I am trying to count the number of rows which meet multiple criteria (criteria in different columns) in R on a large dataset and am having some trouble getting the results I want.

Example dataframe:

LU <- c("A", "A", "P", "P", "A", "G", "A", "G") 
Type <- c("one", "one", "one", "three", "two", "three", "one", "two") 
Style <- c("C-acq", "C-acq", "C-acq", "N-acq", "C-acq", "Ox", "C-acq", "N-acq")
df <- data.frame(LU, Type, Style)

To count the number of apples, that are num 1, and location A-01, I've tried this:

length(intersect(which(df1['LU']=="A", which(df['Type']=="one"))))

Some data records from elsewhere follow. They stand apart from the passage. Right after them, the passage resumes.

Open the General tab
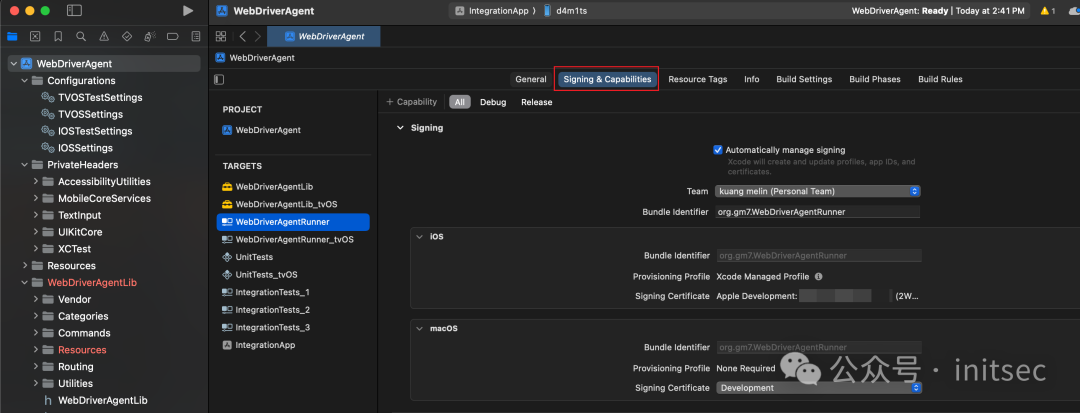1080x413 pixels. [531, 79]
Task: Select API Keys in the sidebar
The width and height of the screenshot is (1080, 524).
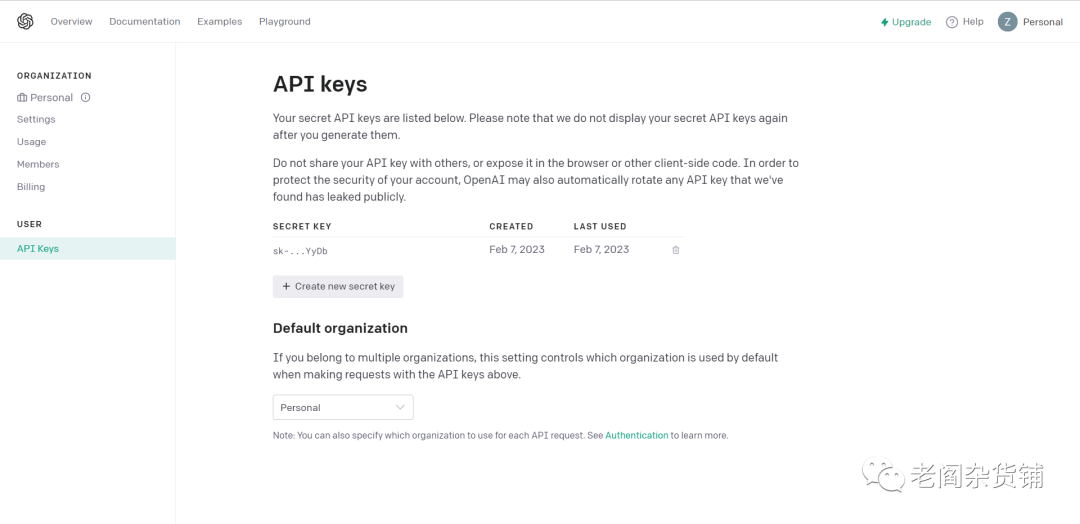Action: (38, 248)

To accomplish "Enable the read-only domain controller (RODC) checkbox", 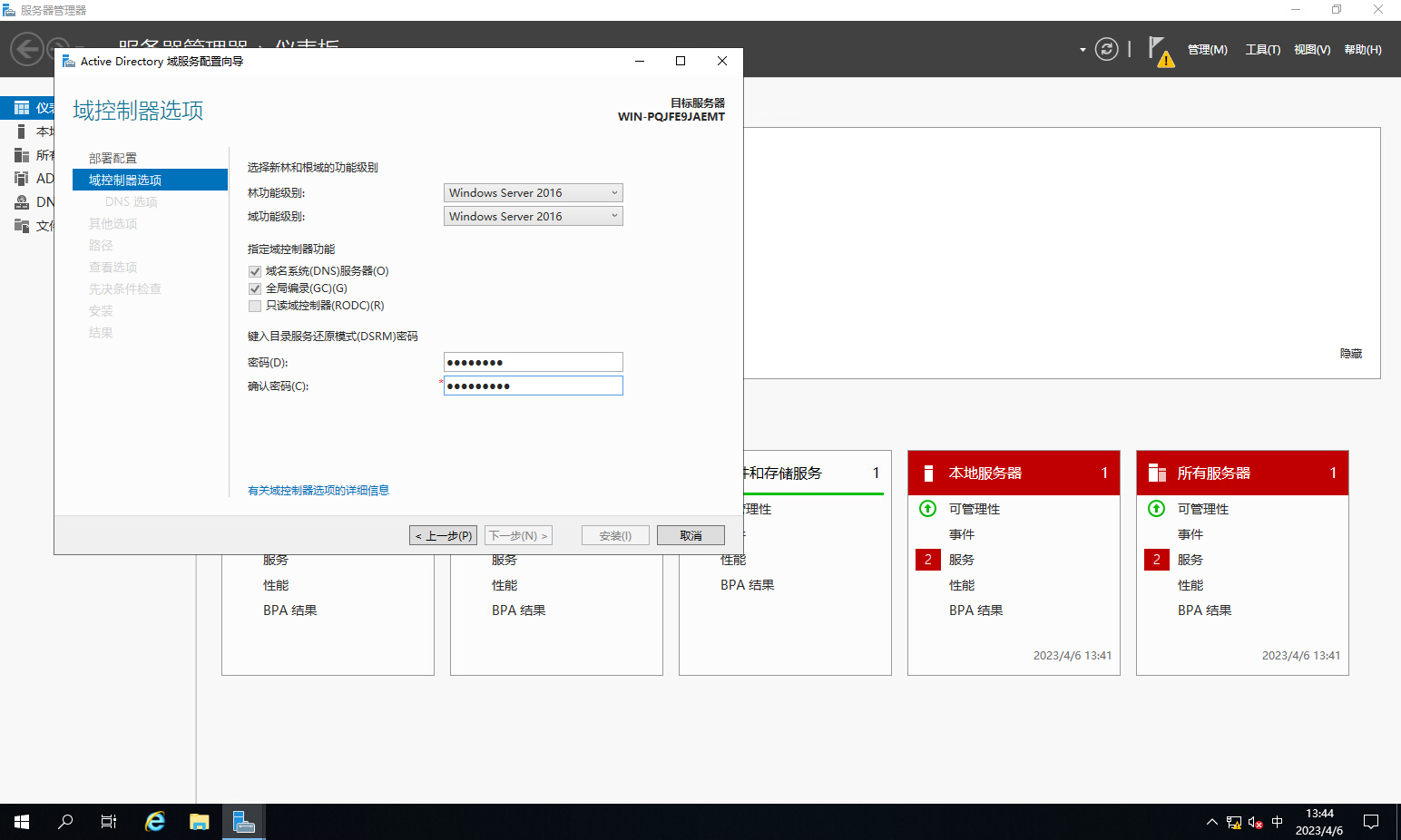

but can't get it to work/get an error saying the "selecting method for function 'which': undefined columns selected". The sum function works on this mock data but when I try to apply it to my own data it seems to just be adding up the number of rows which fall into any of the criteria I listed (instead of adding up the number of rows based on the criteria I applied) or says NA (which I know isn't correct).

sum function I've used (works on this mini data but not on my data):

sum(df1$LU == "A" & df1$Type == "one" & df1$Style == "C-acq")

Is there another way to count the number of rows meeting multiple criteria? (not sure how to get the count function to do this). I think a problem with my data is that rows may have NA values which may be interfering with the sum function.

I know there are a lot of questions about stuff like this (other threads listed below) so am sorry if this a redundant question but cannot find an answer that works for my data. Thanks for the help!

Count with table output

Rows meeting multiple conditions

Countif in R


Solution

  • Here we need to extract as a vector with [[ or add a , (with tibble/data.table it may not work though) or use $. Also, the first which is not closed

    length(intersect(which(df[['LU']]=="A"), which(df[['Type']]=="one")))
    #[1] 3
    

    In addition, the syntax shows df and df1 as object names whereas the example object is 'df'


    Or we can also use subset with nrow

    nrow(subset(df, LU == "A" & Type == "one"))
    #[1] 3
    

    If there are NA elements, either add & !is.na(LU) & !is.na(Type) or use %in% as %in% returns FALSE for NA elements whereas == returns NA

    nrow(subset(df, LU %in% "A" & Type %in% "one"))